> [Required work]: Of the entries below, restate word for word only the section that runs from the line with "Task: Click the paragraph" to the line with "You are a computer-use agent. 767x423 pixels.", counting both ends.

(Dataset entries)
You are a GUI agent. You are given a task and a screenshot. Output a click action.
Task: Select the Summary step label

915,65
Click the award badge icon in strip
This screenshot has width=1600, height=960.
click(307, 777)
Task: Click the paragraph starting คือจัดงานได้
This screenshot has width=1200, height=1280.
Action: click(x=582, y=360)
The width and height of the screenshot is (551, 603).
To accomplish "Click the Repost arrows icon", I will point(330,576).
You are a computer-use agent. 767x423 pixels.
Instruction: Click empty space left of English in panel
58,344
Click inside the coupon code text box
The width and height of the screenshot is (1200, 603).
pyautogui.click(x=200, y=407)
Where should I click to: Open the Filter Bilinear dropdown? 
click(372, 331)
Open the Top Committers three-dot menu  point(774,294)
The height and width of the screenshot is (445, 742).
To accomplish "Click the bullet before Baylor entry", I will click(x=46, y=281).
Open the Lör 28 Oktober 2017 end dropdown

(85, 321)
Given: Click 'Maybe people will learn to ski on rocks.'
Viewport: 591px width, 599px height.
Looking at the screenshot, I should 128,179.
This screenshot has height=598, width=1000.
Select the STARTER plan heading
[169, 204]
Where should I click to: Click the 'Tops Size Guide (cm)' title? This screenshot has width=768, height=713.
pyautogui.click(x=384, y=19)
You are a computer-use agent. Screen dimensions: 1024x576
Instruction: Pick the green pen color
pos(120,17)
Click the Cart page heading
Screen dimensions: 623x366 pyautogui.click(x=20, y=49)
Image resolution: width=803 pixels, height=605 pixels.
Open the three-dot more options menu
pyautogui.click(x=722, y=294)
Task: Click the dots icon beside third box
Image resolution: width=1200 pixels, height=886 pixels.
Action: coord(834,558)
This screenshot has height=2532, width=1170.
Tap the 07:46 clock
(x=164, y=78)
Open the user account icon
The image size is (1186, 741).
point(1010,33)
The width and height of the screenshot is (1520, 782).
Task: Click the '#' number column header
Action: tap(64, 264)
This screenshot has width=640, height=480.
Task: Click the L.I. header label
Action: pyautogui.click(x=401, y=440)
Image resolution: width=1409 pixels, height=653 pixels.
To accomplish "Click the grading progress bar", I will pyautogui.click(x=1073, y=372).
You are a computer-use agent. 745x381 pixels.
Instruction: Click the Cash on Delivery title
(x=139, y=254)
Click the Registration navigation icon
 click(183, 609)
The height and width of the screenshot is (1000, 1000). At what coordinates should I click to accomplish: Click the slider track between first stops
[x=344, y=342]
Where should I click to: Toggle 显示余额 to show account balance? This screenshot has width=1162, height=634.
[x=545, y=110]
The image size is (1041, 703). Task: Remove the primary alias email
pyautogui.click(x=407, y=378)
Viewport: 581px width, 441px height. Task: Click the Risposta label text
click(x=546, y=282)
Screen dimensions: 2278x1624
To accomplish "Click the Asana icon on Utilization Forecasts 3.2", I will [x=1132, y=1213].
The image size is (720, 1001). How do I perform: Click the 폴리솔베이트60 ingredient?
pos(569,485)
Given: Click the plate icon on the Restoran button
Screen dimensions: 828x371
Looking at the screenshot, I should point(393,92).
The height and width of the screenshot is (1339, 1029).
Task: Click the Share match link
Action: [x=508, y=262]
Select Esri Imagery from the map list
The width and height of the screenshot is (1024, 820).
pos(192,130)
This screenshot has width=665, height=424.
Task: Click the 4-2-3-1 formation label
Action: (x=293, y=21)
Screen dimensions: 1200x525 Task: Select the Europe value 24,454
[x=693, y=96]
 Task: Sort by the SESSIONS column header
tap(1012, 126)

> [Result for this exercise]:
Task: Click the paragraph starting คือจัดงานได้
This screenshot has width=1200, height=1280.
Action: click(x=582, y=360)
The width and height of the screenshot is (551, 603).
To accomplish "Click the Repost arrows icon", I will point(330,576).
You are a computer-use agent. 767x423 pixels.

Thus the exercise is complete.